= Penrose square root law =

Law of voting power distribution

In the mathematical theory of games, the Penrose square root law, originally formulated by Lionel Penrose, concerns the distribution of the voting power in a voting body consisting of N members. It states that the a priori voting power of any voter, measured by the Penrose–Banzhaf index $\psi$ scales like $1/\sqrt{N}$.

This result was used to design the Penrose method for allocating the voting weights of representatives in a decision-making bodies proportional to the square root of the population represented.

== Short derivation==
To estimate the voting index of any player one needs to estimate the number of the possible winning coalitions in which his vote is decisive. Assume for simplicity that the number of voters is odd, N = 2j + 1, and the body votes according to the standard majority rule. Following Penrose one concludes that a given voter will be able to effectively influence the outcome of the voting only if the votes split half and half: if j players say 'Yes' and the remaining j players vote 'No', the last vote is decisive.

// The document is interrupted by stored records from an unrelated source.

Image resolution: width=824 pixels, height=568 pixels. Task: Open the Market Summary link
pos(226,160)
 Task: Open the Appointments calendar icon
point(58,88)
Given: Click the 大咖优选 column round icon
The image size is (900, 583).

Assuming that all members of the body vote independently (the votes are uncorrelated)
and that the probability of each vote 'Yes' is equal to p = 1/2 one can estimate likelihood of such an event using the Bernoulli trial. The probability to obtain j votes 'Yes' out of 2j votes reads

 $P_j = \left( \frac{1}{2}\right) ^{2j}\frac{\left( 2j\right)!}{\left( j! \right)^2}.$

For large N we may use the Stirling's approximation for the factorial j ! and obtain the probability $\psi$ that the vote of a given voter is decisive

 $$\psi=P_j \sim 2^{-2j}\frac{(2j/e)^{2j}\sqrt{4\pi j}}{[(j/e)^j \sqrt{2\pi
j}]^{2}}\ =\ \frac{1}{\sqrt{\pi j}} \sim \sqrt{\frac{2}{\pi}} \frac{1}{\sqrt{N}}.$$

The same approximation is obtained for an even number N.

A mathematical investigation of the influence of possible correlations between the voters for the Penrose square root law was presented by Kirsch.

Penrose law is applied to construct Penrose-like systems of two-tier voting, including the Jagiellonian Compromise designed for the Council of the European Union.